In a recently published research article, Apple’s AI experts describe a system in which Siri gains many more skills. The researchers themselves are convinced that it scores better than GPT-4, which tools such as ChatGPT use. In the article, Apple describes a voice assistant that can perform many more useful tasks using a Large Language Model (LLM). The model is called image state. They call it ReALM, or Reference Resolution As Language Modeling. ReALM takes into account what’s on your screen, but also looks at which tasks are active and which entities are relevant to a conversation.
Needs a lot of context
For example, entities that are relevant to a conversation are looked at. When users talk normally, they sometimes use vague language input such as: “Can you this grab it for me?” A human listener can understand what is meant based on the situation (a hand extended, or the direction the speaker is looking). A computer has more difficulty with this.
Apple may have found a solution by developing a model that takes into account all kinds of entities that are not explicitly named. This can be background tasks, data on a screen and other things. If a user is cooking, a housemate will know that cooking utensils or an ingredient probably need to be grabbed. If there is an iPad with the recipe for a cocktail on the screen, something like a cocktail shaker or a bottle of drink will be needed. And if an alarm sounds in the background, there may be a greater need for a fire extinguisher or fire blanket. Traditional methods require much larger models and much more reference material, but Apple says it has now streamlined the approach by recognizing relevant factors and converting them into text.

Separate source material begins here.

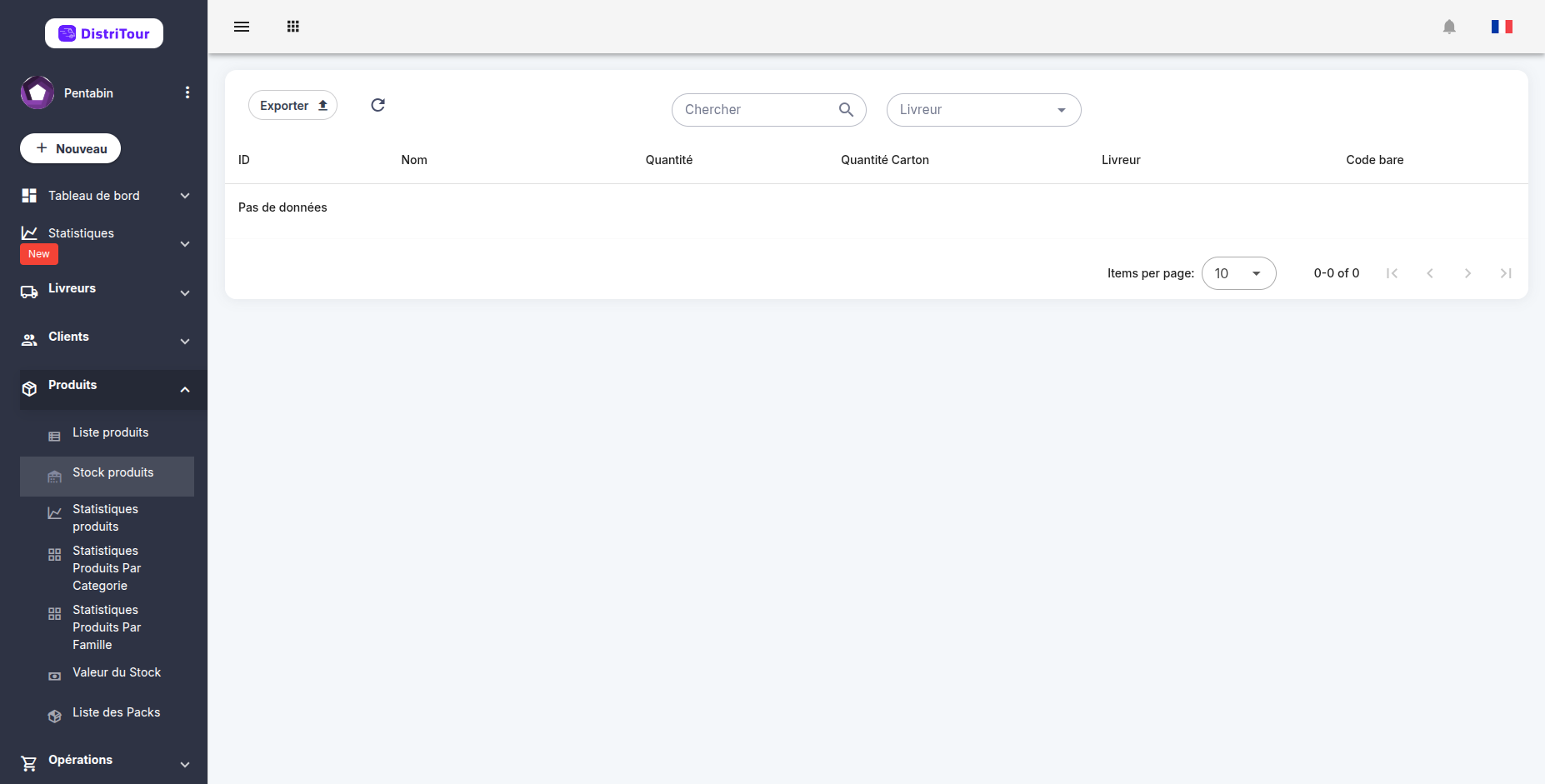Focus the Chercher search field
The height and width of the screenshot is (784, 1545).
tap(758, 110)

Smarter Siri: is it really going to happen?
That way, Apple can build a smarter and more useful Siri. The speed at which this assistant can perform tasks is much faster than the competition, the researchers say. As comparison material, they used the ChatGPT variants that use GPT-3.5 and GPT-4, the current standards. Since developments in the field of AI are moving fast, it is good to know that the comparative test was conducted on January 24, 2024. In the meantime, both models may have become smarter again.
Both variants had to predict a list of entities from a set that had been made available in advance. GPT-3.5 only used text, while GPT-4 also allows images. Apple used screenshots and noticed that the old saying “a picture is worth a thousand words” also applies here: according to Apple, the models performed a lot better.

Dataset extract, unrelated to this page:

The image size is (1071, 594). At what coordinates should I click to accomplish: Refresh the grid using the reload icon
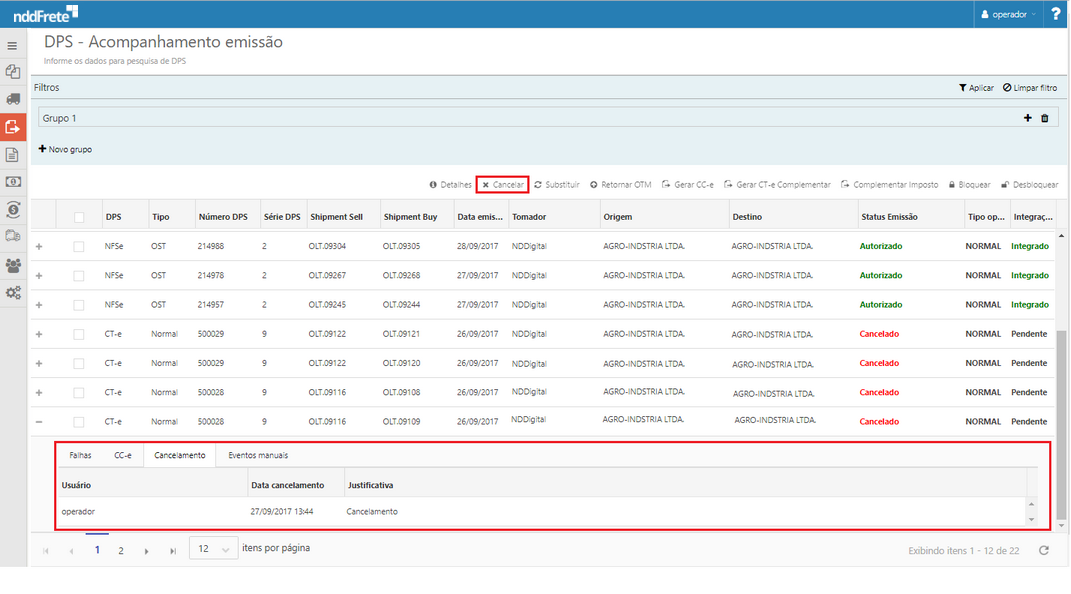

Apple says the smallest reALM model achieves performance comparable to GPT-4 and the larger reALM models significantly outperform it. Apple’s system requires fewer parameters to parse contextual data. Apple’s model shows that giving commands to Siri can be faster and more efficient by converting the given context into text, which is easier to parse through a Large Language Model. According to the researchers, the reason why Apple’s model performs better is because GPT-4 relies on processing images to understand information on the screen.
AI functions on the device itself
Apple wanted to demonstrate that it is possible to develop an on-device system that performs just as well as the online models. This is important for Apple to guarantee user privacy. For example, if you use the system for health questions, you do not want your medical details to end up in an online system, even if it is only used for training purposes.
Hopefully we will hear more about this when iOS 18 is announced on June 10 and we will also be able to use it in Dutch in the short term and not just in English and Chinese. It also remains to be seen whether Apple will immediately deploy the larger on-device models, or start with smaller models that deliver less impressive performance.